Dataset content:
□ □ □

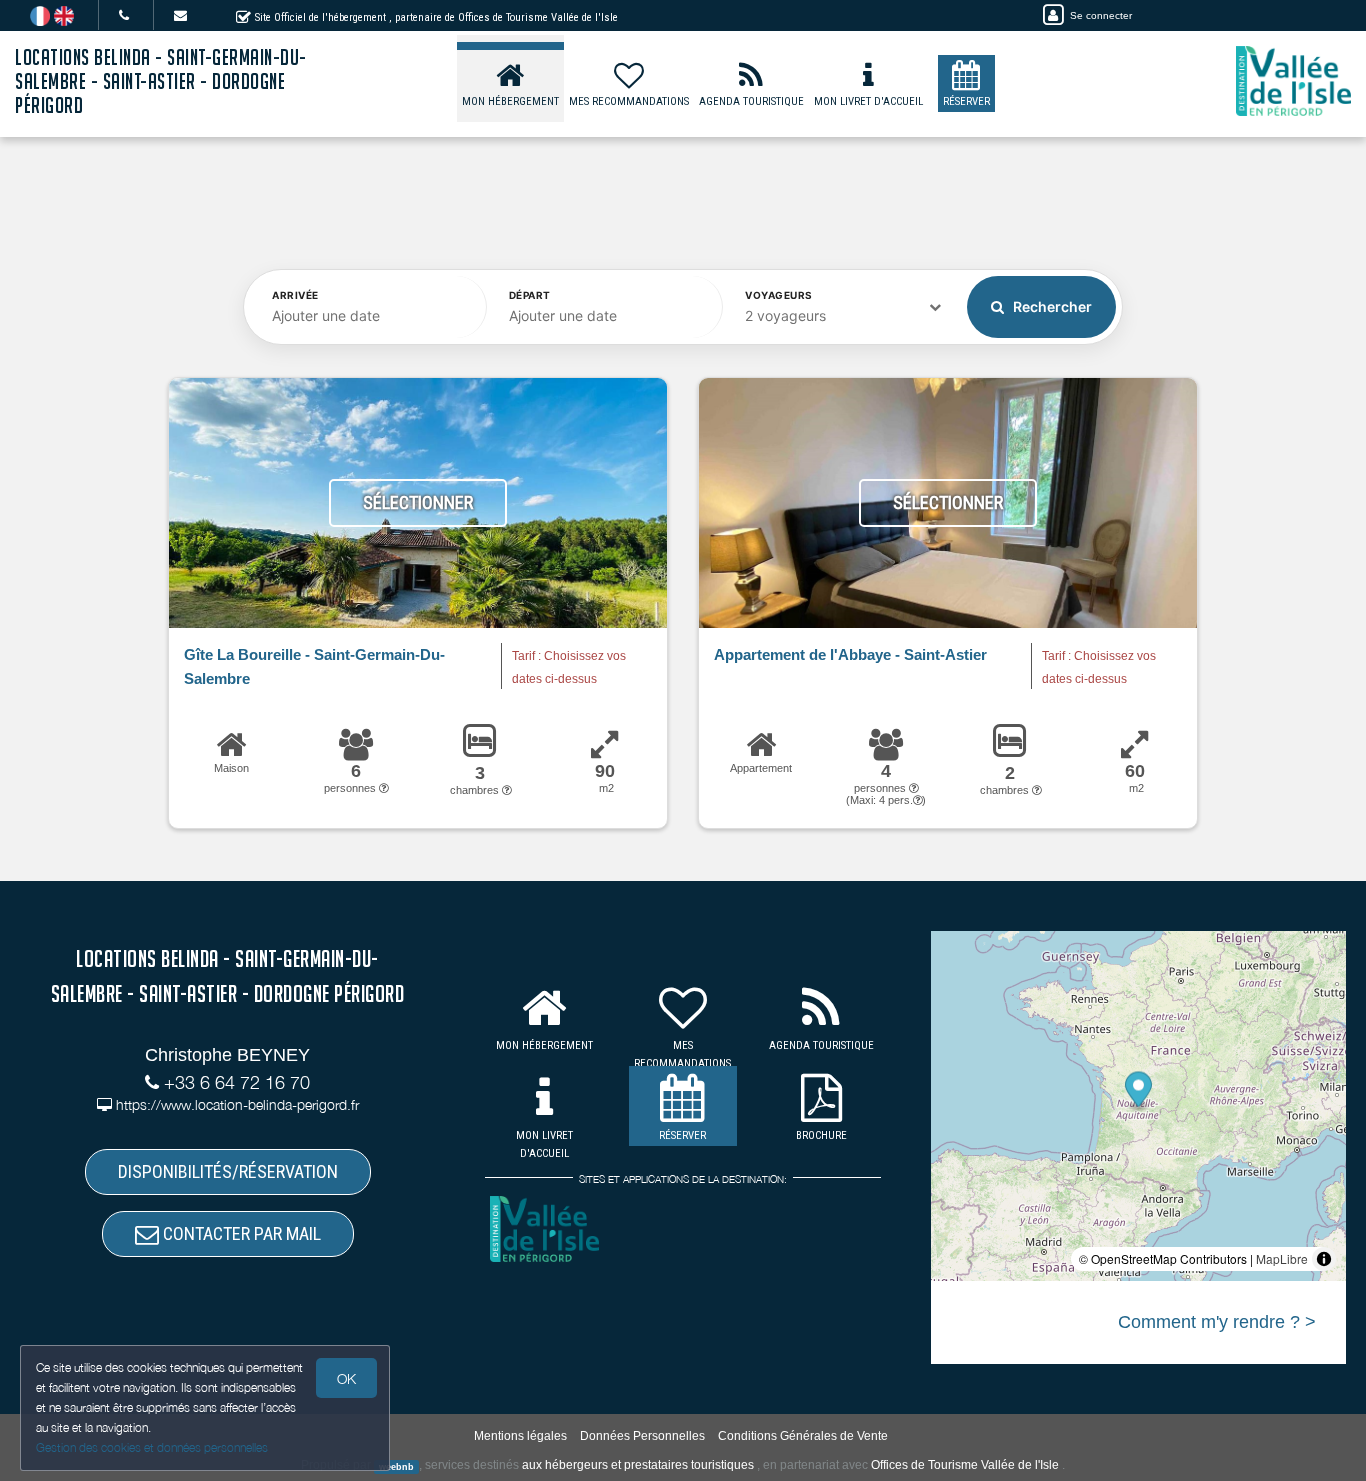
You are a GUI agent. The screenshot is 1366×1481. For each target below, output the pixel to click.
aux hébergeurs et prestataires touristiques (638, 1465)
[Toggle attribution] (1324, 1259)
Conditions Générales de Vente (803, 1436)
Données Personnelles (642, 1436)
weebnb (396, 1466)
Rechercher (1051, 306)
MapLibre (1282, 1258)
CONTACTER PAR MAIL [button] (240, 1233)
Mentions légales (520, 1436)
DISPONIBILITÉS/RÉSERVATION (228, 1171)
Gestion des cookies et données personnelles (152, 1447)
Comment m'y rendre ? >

□ □ □

Assignment: Taking the line with "Rechercher (1051, 306)" as the first, copy every line through the end of the entries above exactly, with no others.

Answer to this problem:
Rechercher (1051, 306)
MapLibre (1282, 1258)
CONTACTER PAR MAIL [button] (240, 1233)
Mentions légales (520, 1436)
DISPONIBILITÉS/RÉSERVATION (228, 1171)
Gestion des cookies et données personnelles (152, 1447)
Comment m'y rendre ? >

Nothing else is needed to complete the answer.